# Less popular ski areas



## TennesseeMatt (Jul 21, 2005)

So I'm heading back out to CO for a week of skiing in March and have skied at many of the large resort areas. This time I'm considering visiting some of the smaller lesser known areas such as Solivista and Eldora. Does this sound like a worthwhile thing to do, both from a money spent and good skiing point of view? I'll be staying in the Denver area, but may be willing to drive a little. Any suggestions on areas that fit this description?


----------



## mjpowhound (May 5, 2006)

Eldora is great, they've had a strong snow season so far. Solvista is a waste of time unless you're a beginner. Check out Loveland and A-Basin near Denver. For a longer drive (~150 miles), check out Monarch (Salida) and Sunlight (Glenwood)--two kick-ass little mountains.


----------



## jennifer (Oct 14, 2003)

Definately try Loveland. They have something for everyone, minus the crowds and lift lines. Most travelers don't know about it, but it's a gem. Look for housing in Georgetown.

Sol Vista will be good if it's a family vacation and you prefer greens and easy blues, and don't want the family to get lost or separated on the slopes.


----------



## DanOrion (Jun 8, 2004)

Monarch, Wolfie, Purg (in order of increasing distance)


----------



## robatnordic (Jul 1, 2005)

Definitely check out Sunlight. Fun mountain, small, friendly atmosphere, cheap good eats. Stay in Glenwood and soak in the springs each night. You will rediscover the way we skied 30 years ago.


----------



## GoodTimes (Mar 9, 2006)

It's a VERY worthwhile thing to do. Another plug for A-basin and Monarch, both great mountains. The drive down to Monarch from Denver might be a little long (2.5hr. or so) but you won't be at a loss for scenery.


----------



## COUNT (Jul 5, 2005)

A-Basin is THE place to be. And it's in its prime in March. I would rather ski there than any of the big popular resorts any day of the week. Monarch's great, too. Purgatory and SolVista are definately worth checking out too if you have extra time.

COUNT


----------



## rhm (May 16, 2006)

didn't purgatory change it's name to durango mountain several years ago? or do people just still call it purgatory even though the name has changed?


----------



## mjpowhound (May 5, 2006)

rhm said:


> didn't purgatory change it's name to durango mountain several years ago? or do people just still call it purgatory even though the name has changed?

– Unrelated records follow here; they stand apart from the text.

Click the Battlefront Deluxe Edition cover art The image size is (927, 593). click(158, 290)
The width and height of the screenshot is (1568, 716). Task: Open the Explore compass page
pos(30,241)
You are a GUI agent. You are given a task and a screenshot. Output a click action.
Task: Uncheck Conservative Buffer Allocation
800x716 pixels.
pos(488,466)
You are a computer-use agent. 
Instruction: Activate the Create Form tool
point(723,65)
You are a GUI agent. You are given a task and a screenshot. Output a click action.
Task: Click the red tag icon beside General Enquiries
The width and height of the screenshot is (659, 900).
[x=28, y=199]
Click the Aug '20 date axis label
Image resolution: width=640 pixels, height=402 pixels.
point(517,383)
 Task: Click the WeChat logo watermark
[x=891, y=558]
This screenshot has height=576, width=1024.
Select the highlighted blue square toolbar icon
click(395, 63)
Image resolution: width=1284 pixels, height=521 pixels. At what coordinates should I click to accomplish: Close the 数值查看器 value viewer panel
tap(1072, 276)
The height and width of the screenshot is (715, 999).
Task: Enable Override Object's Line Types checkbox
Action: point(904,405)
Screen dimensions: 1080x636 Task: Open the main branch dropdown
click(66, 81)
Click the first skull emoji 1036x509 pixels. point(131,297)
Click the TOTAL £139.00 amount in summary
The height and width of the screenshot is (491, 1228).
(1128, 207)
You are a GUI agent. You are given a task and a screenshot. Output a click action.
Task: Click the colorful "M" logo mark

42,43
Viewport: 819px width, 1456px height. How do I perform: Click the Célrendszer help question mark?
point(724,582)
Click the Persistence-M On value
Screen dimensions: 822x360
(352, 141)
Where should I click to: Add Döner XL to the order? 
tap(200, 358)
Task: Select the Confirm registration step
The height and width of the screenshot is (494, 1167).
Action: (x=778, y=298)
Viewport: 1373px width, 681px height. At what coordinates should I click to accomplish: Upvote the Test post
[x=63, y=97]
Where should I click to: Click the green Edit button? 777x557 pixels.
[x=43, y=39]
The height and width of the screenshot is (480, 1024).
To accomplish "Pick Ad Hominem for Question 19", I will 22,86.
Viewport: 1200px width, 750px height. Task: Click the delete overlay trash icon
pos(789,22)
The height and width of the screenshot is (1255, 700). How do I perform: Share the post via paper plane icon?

Yes. Even Purgatory still calls itself Purgatory. By the way, it is ~6-7 hours from Denver.


----------



## DanOrion (Jun 8, 2004)

Purgatory; it's just too perfect a name. Skiing purg isn't heaven and it ain't hell. Somewhere inbetween. Their new 6-pack chair is sweeet on a big powder day, top to bottom laps on the front-side steeps. You can get 10k vert in before the bar opens.


----------



## sj (Aug 13, 2004)

Altho A basin in march is one of Colorado's best ski experience's. I am not sure it is getting away from the big guys as far as Crowds and Tourist. I love Powderhorn an mini Boat if you will not real steep but a ton of glades no Crowds and throw back to the 70's type feel. Eldora is nice and has the goods as far as snow this year. sj


----------



## yetigonecrazy (May 23, 2005)

im going to cast my vote in with Monarch.....its a bit far, but the quality of terrain, snow, employee friendliness and kick ass scenery is ALL top notch! i have had a Crested Butte season pass for like 12 years and this year I bought a monarch pass instead, and I will be doing this from now on!


----------



## jennifer (Oct 14, 2003)

If you are going to be staying in the Den. area, before you head anywhere other than eldora, loveland, sol vista or a-basin, decided if you want to spend your whole vacation driving or skiing! Eldora and loveland are closest.


----------



## possumturd (Jul 13, 2006)

*Eldora*

The nice thing about Eldora is you can ski until the lift shuts down, have a drink at the bar and then be Back in Boulder for a cruise on the mall and dinner by 6:00PM without any traffic hassles. If you have not done A-Basin it's worth the trip as well.


----------



## vardaddy (Jun 14, 2004)

If wolfcreek is getting snow head there. It is a 4 hour drive from denver but you can find places to stay in Pagosa Springs.


----------



## BastrdSonOfElvis (Mar 24, 2005)

Wolf Creek is definately worth the trip if it's getting the goods and no one else is (which is frequently the case). I think it is perpetually snowing up on that pass. Anyway, if you're coming in from Denver stay in South Fork...east side of the pass. A little google work will find you a place on the cheap.

The terrain is variable and can flatten out fast so if you don't know where you're going getting stuck in DEEP pow is a definate possiblitly so be ready to swim. The far right side of the mountain (looking down from top) is serviced by the Alberta lift if I remember correctly...that's where you want to be. Great glades.


----------